Guided by Ferrari chairman John Elkann and senior Ferrari executives, in a hillside town about 15 miles southeast of Rome, the pontiff sat in the driver’s seat and listened patiently as test driver Raffaele De Simone explained the vehicle’s controls and driving modes as if he really was speaking to a man clearly in the market for a 1,000-horsepower electric car capable of hitting 62 mph in 2.5 seconds.

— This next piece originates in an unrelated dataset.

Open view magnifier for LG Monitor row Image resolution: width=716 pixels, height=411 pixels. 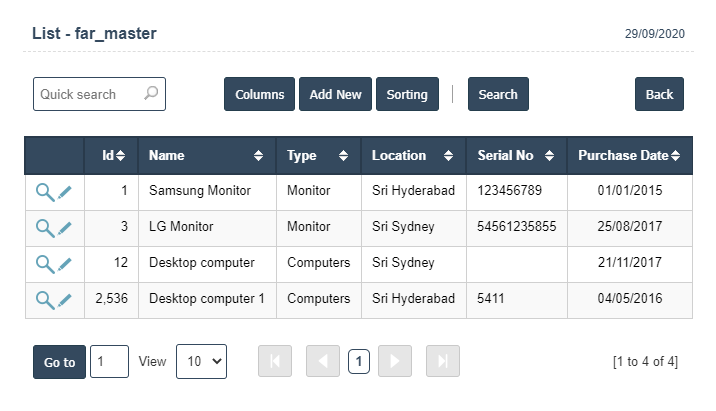pyautogui.click(x=44, y=228)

Meanwhile, as Pope Leo was no doubt pondering how the Luce could boast one of the largest batteries in any production EV yet still only manage a maximum 329 miles, or how an accelerometer on the rear axle somehow worked like a guitar pickup to create in-cabin sound like an “instrument,” the market was speaking. On seeing the $640,000 car design, not by Ferrari, but LoveFrom, the agency founded by Jony Ive in 2019 upon his exit from Apple, the carmaker’s share price dropped 8 percent in morning trading in Milan, while New York-listed shares fell by 5.1 percent, wiping billions off Ferrari’s value.
Courtesy of Ferrari
Remarkably, Luca di Montezemolo, who was Ferrari’s chairman until 2014, went on camera to share his disgust. “We risk the destruction of a legend,” he said. “I just hope someone removes the prancing horse from that car. This is certainly a machine that the Chinese won’t copy—they won’t need to.”

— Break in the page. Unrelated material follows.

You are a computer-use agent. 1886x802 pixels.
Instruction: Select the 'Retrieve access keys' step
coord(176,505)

In social posts echoing the recent calamitous Swatch X AP launch where disappointed watch fans used AI to fashion a product they really wanted from the collaboration rather than a pocket watch, within minutes the furious Ferrari faithful were posting not only AI-generated “fixes” on Ive and LoveFrom’s vision, but also barbed AI images and videos of the Luce in Fisher-Price mode or as a giant automotive Apple mouse, upturned with a USB cable plugged into its underside.
Having changed tune on posts asking followers “What do you think?”, gleefully smelling blood in the water, initially hesitant but now emboldened car commentators and YouTube hosts are piling on, secure in the knowledge of which way the wind is blowing on the Luce.